What you should do: Reproduce all of the records below, substituting "Where would I tap to" for each occurrence of "Where should I click to" and leaving everything else untouched.

Data in this exercise:

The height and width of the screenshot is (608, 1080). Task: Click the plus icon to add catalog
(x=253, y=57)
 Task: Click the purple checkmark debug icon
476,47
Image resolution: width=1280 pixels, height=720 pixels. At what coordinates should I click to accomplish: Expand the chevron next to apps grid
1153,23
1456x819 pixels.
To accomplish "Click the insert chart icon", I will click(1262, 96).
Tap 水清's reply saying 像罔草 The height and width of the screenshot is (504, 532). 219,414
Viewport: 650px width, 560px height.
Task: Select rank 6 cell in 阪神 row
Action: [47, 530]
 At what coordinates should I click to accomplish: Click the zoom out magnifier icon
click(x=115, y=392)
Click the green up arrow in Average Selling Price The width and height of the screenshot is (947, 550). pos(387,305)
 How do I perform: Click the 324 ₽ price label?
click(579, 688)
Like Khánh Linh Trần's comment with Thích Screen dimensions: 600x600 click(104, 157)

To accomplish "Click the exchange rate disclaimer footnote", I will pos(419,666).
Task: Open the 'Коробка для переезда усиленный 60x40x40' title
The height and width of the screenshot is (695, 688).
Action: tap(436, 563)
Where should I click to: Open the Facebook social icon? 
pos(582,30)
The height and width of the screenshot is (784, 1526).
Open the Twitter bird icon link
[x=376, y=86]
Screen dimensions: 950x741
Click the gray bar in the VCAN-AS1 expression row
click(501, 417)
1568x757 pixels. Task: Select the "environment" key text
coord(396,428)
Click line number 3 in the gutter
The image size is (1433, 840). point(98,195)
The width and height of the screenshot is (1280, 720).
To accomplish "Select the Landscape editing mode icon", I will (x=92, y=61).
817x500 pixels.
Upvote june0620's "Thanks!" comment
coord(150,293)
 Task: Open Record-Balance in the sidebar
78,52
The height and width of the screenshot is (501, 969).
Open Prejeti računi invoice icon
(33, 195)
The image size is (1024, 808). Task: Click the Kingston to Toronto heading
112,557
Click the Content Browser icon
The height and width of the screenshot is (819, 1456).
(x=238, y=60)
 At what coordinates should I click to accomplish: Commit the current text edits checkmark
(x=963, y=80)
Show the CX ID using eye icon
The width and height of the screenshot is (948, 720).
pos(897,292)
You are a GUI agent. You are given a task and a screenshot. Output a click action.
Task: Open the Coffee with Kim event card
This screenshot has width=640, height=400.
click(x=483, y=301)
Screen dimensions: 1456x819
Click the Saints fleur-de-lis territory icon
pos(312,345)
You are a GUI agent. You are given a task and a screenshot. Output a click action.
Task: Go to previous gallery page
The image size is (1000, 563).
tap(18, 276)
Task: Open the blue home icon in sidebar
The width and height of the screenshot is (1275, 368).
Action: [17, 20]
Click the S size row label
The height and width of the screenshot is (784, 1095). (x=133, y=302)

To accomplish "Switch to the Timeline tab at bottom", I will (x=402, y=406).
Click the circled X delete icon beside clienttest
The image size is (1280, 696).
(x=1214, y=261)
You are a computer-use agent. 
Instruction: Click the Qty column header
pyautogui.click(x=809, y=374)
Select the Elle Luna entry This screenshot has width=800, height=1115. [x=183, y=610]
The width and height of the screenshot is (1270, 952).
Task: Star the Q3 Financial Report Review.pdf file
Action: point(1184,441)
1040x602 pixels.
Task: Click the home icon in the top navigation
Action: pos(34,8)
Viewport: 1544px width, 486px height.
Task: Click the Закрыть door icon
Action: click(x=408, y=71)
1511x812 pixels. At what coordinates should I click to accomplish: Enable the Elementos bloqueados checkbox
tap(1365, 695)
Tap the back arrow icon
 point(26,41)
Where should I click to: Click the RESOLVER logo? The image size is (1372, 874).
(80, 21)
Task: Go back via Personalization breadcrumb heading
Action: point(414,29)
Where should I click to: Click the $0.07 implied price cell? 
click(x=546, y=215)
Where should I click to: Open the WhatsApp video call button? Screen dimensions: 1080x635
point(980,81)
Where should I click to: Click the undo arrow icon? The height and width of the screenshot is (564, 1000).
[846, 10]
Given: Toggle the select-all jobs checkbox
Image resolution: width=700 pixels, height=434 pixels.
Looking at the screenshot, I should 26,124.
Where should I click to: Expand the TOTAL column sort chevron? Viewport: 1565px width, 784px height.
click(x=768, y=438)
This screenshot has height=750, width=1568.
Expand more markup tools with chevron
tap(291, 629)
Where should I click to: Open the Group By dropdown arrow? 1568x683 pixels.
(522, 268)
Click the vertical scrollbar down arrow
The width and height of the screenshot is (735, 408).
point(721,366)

The completed task:
The height and width of the screenshot is (608, 1080). Task: Click the plus icon to add catalog
(x=253, y=57)
 Task: Click the purple checkmark debug icon
476,47
Image resolution: width=1280 pixels, height=720 pixels. At what coordinates should I click to accomplish: Expand the chevron next to apps grid
1153,23
1456x819 pixels.
To accomplish "Click the insert chart icon", I will click(1262, 96).
Tap 水清's reply saying 像罔草 The height and width of the screenshot is (504, 532). 219,414
Viewport: 650px width, 560px height.
Task: Select rank 6 cell in 阪神 row
Action: [47, 530]
 At what coordinates should I click to accomplish: Click the zoom out magnifier icon
click(x=115, y=392)
Click the green up arrow in Average Selling Price The width and height of the screenshot is (947, 550). pos(387,305)
 How do I perform: Click the 324 ₽ price label?
click(579, 688)
Like Khánh Linh Trần's comment with Thích Screen dimensions: 600x600 click(104, 157)

To accomplish "Click the exchange rate disclaimer footnote", I will pos(419,666).
Task: Open the 'Коробка для переезда усиленный 60x40x40' title
The height and width of the screenshot is (695, 688).
Action: tap(436, 563)
Where would I tap to: Open the Facebook social icon? 
pos(582,30)
The height and width of the screenshot is (784, 1526).
Open the Twitter bird icon link
[x=376, y=86]
Screen dimensions: 950x741
Click the gray bar in the VCAN-AS1 expression row
click(501, 417)
1568x757 pixels. Task: Select the "environment" key text
coord(396,428)
Click line number 3 in the gutter
The image size is (1433, 840). point(98,195)
The width and height of the screenshot is (1280, 720).
To accomplish "Select the Landscape editing mode icon", I will (x=92, y=61).
817x500 pixels.
Upvote june0620's "Thanks!" comment
coord(150,293)
 Task: Open Record-Balance in the sidebar
78,52
The height and width of the screenshot is (501, 969).
Open Prejeti računi invoice icon
(33, 195)
The image size is (1024, 808). Task: Click the Kingston to Toronto heading
112,557
Click the Content Browser icon
The height and width of the screenshot is (819, 1456).
(x=238, y=60)
 At what coordinates should I click to accomplish: Commit the current text edits checkmark
(x=963, y=80)
Show the CX ID using eye icon
The width and height of the screenshot is (948, 720).
pos(897,292)
You are a GUI agent. You are given a task and a screenshot. Output a click action.
Task: Open the Coffee with Kim event card
This screenshot has width=640, height=400.
click(x=483, y=301)
Screen dimensions: 1456x819
Click the Saints fleur-de-lis territory icon
pos(312,345)
You are a GUI agent. You are given a task and a screenshot. Output a click action.
Task: Go to previous gallery page
The image size is (1000, 563).
tap(18, 276)
Task: Open the blue home icon in sidebar
The width and height of the screenshot is (1275, 368).
Action: [17, 20]
Click the S size row label
The height and width of the screenshot is (784, 1095). (x=133, y=302)

To accomplish "Switch to the Timeline tab at bottom", I will (x=402, y=406).
Click the circled X delete icon beside clienttest
The image size is (1280, 696).
(x=1214, y=261)
You are a computer-use agent. 
Instruction: Click the Qty column header
pyautogui.click(x=809, y=374)
Select the Elle Luna entry This screenshot has width=800, height=1115. [x=183, y=610]
The width and height of the screenshot is (1270, 952).
Task: Star the Q3 Financial Report Review.pdf file
Action: point(1184,441)
1040x602 pixels.
Task: Click the home icon in the top navigation
Action: pos(34,8)
Viewport: 1544px width, 486px height.
Task: Click the Закрыть door icon
Action: click(x=408, y=71)
1511x812 pixels. At what coordinates should I click to accomplish: Enable the Elementos bloqueados checkbox
tap(1365, 695)
Tap the back arrow icon
 point(26,41)
Where would I tap to: Click the RESOLVER logo? The image size is (1372, 874).
(80, 21)
Task: Go back via Personalization breadcrumb heading
Action: point(414,29)
Where would I tap to: Click the $0.07 implied price cell? 
click(x=546, y=215)
Where would I tap to: Open the WhatsApp video call button? Screen dimensions: 1080x635
point(980,81)
Where would I tap to: Click the undo arrow icon? The height and width of the screenshot is (564, 1000).
[846, 10]
Given: Toggle the select-all jobs checkbox
Image resolution: width=700 pixels, height=434 pixels.
Looking at the screenshot, I should 26,124.
Where would I tap to: Expand the TOTAL column sort chevron? Viewport: 1565px width, 784px height.
click(x=768, y=438)
This screenshot has height=750, width=1568.
Expand more markup tools with chevron
tap(291, 629)
Where would I tap to: Open the Group By dropdown arrow? 1568x683 pixels.
(522, 268)
Click the vertical scrollbar down arrow
The width and height of the screenshot is (735, 408).
point(721,366)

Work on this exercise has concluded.